Alumni Institut Seni Budaya Indonesia Bandung (ISBI) tersebut mengatakan bahwa adanya kebijakan PPKM yang diterapkan Pemerintah Kota Cimahi telah membuat anak-anak sangat asik dengan dunia gadget seperti handphone dan lain sejenisnya. Mereka lebih asik bermain game di handphone-nya, berdiam diri di rumah tanpa banyak gerak, tidak merasakan sengatan matahari, dan melupakan permainan tali, galah asin, petak umpet, dan sebagainya.
“Kita tidak bisa menghindari kemajuan teknologi dan harus menjadi bagian penting dari peradaban itu.
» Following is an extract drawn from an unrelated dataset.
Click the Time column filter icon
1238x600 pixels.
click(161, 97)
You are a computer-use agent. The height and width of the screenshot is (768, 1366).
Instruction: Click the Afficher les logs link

Namun, dalam meng-counter efek negatif dari teknologi digital maka sangat penting pula permainan tradisional Sunda khususnya di Kota Cimahi dan Jawa Barat diperkenalkan kembali pada anak-anak masa kini dan harus menjadi bagian kehidupan mereka sehari-hari,” jelas Hermana lebih lanjut.
Ketua DKKC tersebut berharap nilai-nilai luhur yang terkandung dalam pemainan tradisional tetap terjaga dan meresap ke dalam memorinya, menguatkan karakter dirinya, karakter bangsa, sekaligus memperkokoh ketahanan budaya nasional.
“Kami berharap Dinas Pendikan Kota Cimahi, Dinas Pendidikan seluruh Kota/Kabupaten di Jawa Barat, Dinas Pendidikan seluruh Kota/Kabupaten di Indonesia dan Kementerian Pendidikan, Kebudayaan, Riset dan Teknologi (Kemdikbudristek) RI menetapkan permainan tradisional untuk anak-anak di daerah menjadi pelajaran ekstrakulikuler, wajib mendampingi pramuka di Sekolah Dasar. Setidaknya seminggu satu kali anak-anak diajak bergembira melalu kigiatan permainan tradisional,” pungkas Hermana. Humas DKKC.